Thread: Re: Trigger more frequent autovacuums of heavy insert tables

Re: Trigger more frequent autovacuums of heavy insert tables

From
Greg Sabino Mullane
Date:
I really appreciate all the work to make vacuum better. Anything that helps our problem of autovacuum not scaling well for large tables is a win.

I'm not overly familiar with this part of the code base, but here are some questions/ideas:

+       /*
+        * Every block marked all-frozen in the VM must also be marked
+        * all-visible.
+        */
+       if (new_rel_allfrozen > new_rel_allvisible)
+               new_rel_allfrozen = new_rel_allvisible;
+

Maybe tweak either the comment, or the code, as I read that comment as meaning:

if (new_rel_allfrozen > new_rel_allvisible)
  new_ral_allvisible = new_rel_allfrozen;

+                       /*
+                        * If we are modifying relallvisible manually, it is not clear
+                        * what relallfrozen value would make sense. Therefore, set it to
+                        * -1, or unknown. It will be updated the next time these fields
+                        *  are updated.
+                        */
+                       replaces[ncols] = Anum_pg_class_relallfrozen;
+                       values[ncols] = Int32GetDatum(-1);

Do we need some extra checks later on when we are actually using this to prevent negative numbers in the calculations?
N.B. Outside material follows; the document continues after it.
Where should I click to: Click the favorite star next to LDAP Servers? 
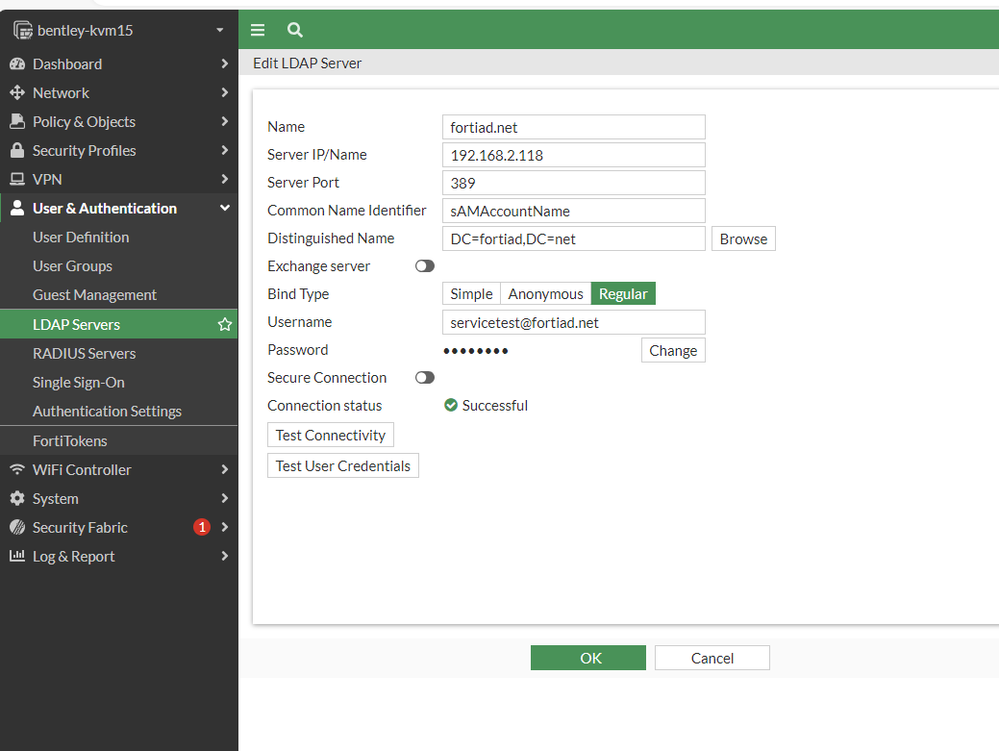point(225,324)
It's only going to make pcnt_unfrozen something like 1.0001 but still might want to skip that.


In autovacuum.c, seems we could simplify some of the logic there to this?:

if (relpages > 0 && reltuples > 0) {

  relallfrozen = classForm->relallfrozen;
  relallvisible = classForm->relallvisible;

  if (relallvisible > relpages)
    relallvisible = relpages;

  if (relallfrozen > relallvisible)
    relallfrozen = relallvisible;

  pcnt_unfrozen = 1 - ((float4) relallfrozen / relpages);

}
vacinsthresh = (float4) vac_ins_base_thresh + vac_ins_scale_factor * reltuples * pcnt_unfrozen;

Again, I'm not clear under what circumstances will relallvisible > relpages?

Cheers,
Greg


Re: Trigger more frequent autovacuums of heavy insert tables

From
wenhui qiu
Date:
Hi Melanie Plageman 
   Thank you for working on this ,Actually, there were two patches aimed at optimizing vacuum-triggered processes, and one of them reached a consensus and has been committed:https://commitfest.postgresql.org/52/5046/  , https://commitfest.postgresql.org/51/5395/, Maybe referring to the already committed patch and setting a maximum value for vacuum_max_ins_threshold would be more acceptable.


Thanks 

On Thu, Feb 6, 2025 at 6:08 AM Melanie Plageman <melanieplageman@gmail.com> wrote:
On Thu, Jan 16, 2025 at 5:50 PM Melanie Plageman
<melanieplageman@gmail.com> wrote:
>
> On Thu, Jan 16, 2025 at 4:43 PM Melanie Plageman
> <melanieplageman@gmail.com> wrote:
> >
> > On Fri, Oct 25, 2024 at 11:14 AM Melanie Plageman
> > <melanieplageman@gmail.com> wrote:
> > >
> > > I've done something similar to this in attached v2.
> >
> > This needed a rebase. See attached v4.
>
> Whoops -- docs didn't build. Attached v5.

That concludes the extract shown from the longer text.